● INSTRUCTIONS FOR THE TASK
Using the data below, return all lines in which "agent" appears.

● DATA EXTRACTS
════

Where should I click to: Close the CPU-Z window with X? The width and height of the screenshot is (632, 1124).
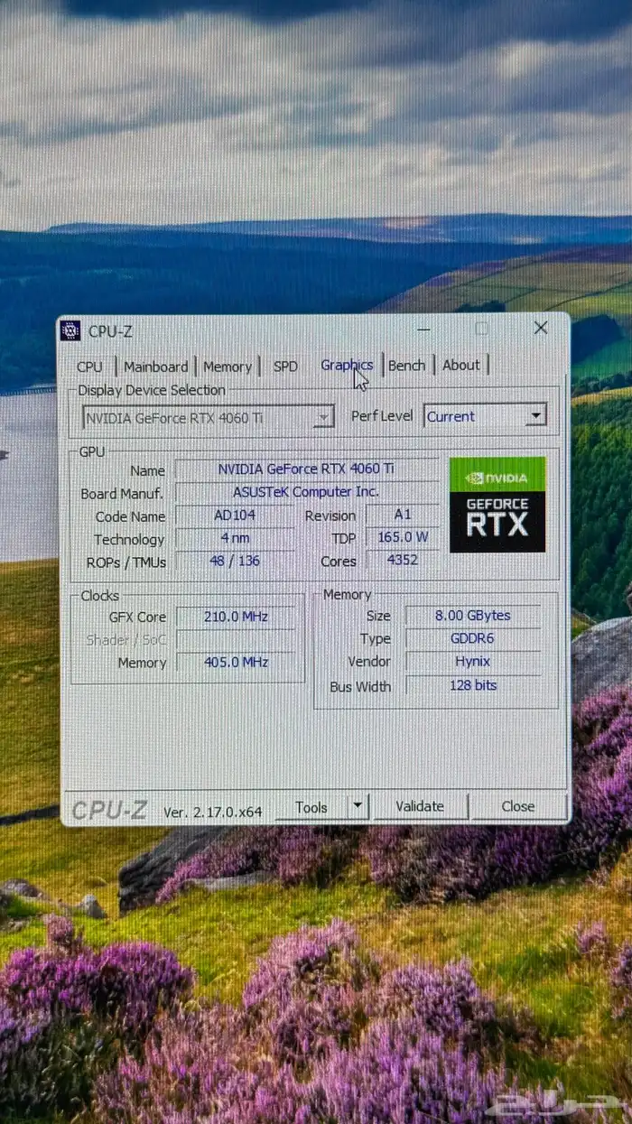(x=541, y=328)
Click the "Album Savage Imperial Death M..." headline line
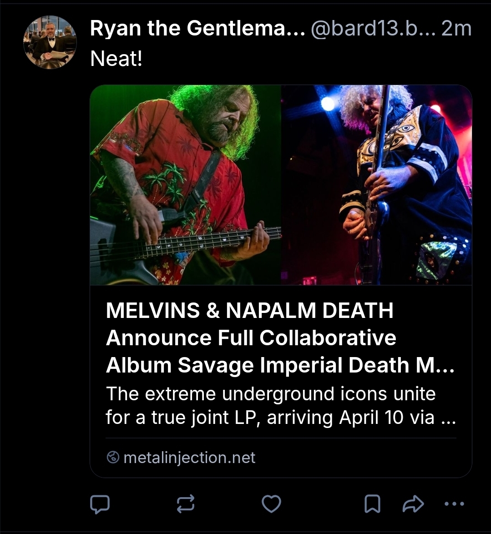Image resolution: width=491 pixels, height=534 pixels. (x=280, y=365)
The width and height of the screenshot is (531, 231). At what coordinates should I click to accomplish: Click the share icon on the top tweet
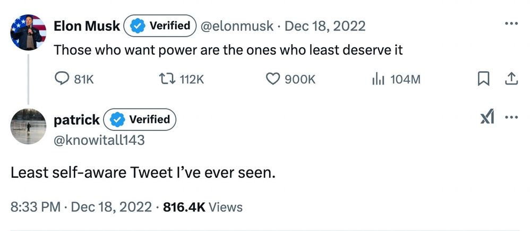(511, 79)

════

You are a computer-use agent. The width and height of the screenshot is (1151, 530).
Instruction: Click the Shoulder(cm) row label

════

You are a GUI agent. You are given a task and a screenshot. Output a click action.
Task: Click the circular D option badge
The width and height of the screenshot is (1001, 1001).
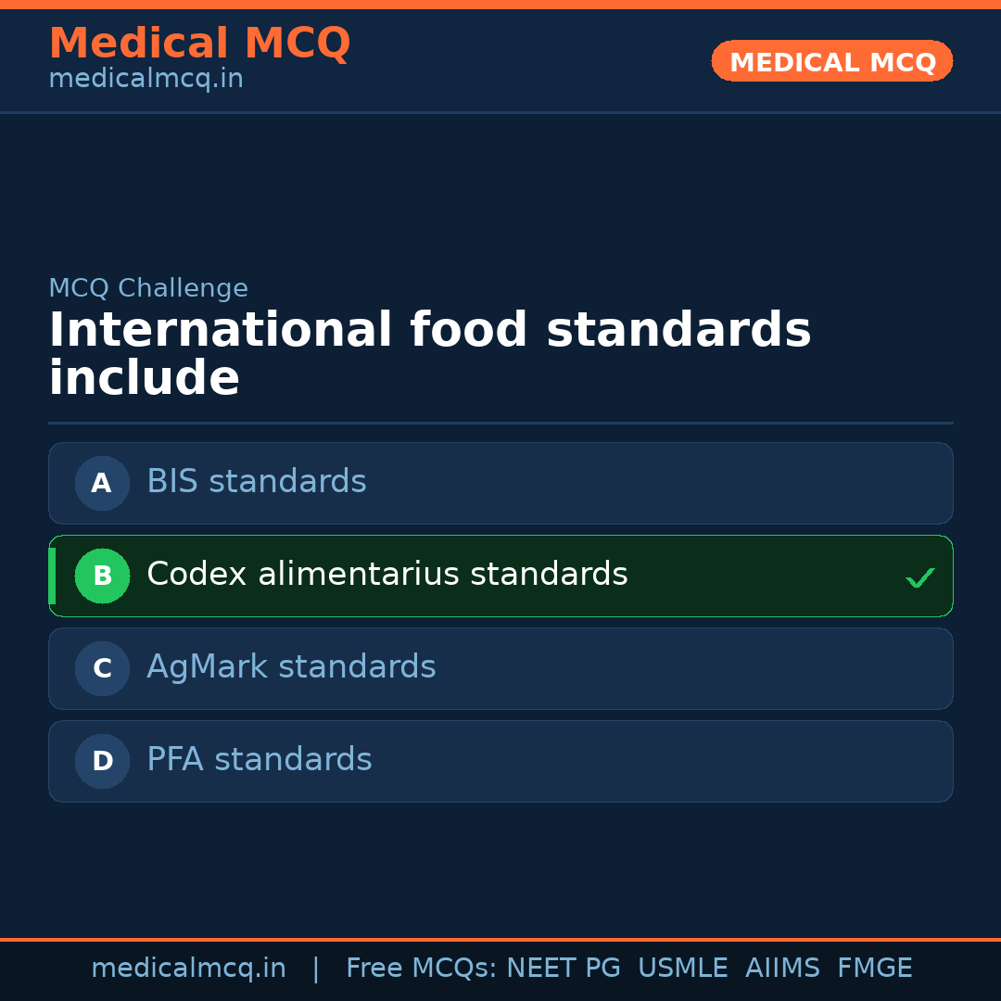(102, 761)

════

● EXERCISE RESPONSE
You are a computer-use agent. The width and height of the screenshot is (1151, 530).
You are a GUI agent. You are given a task and a screenshot. Output a click action.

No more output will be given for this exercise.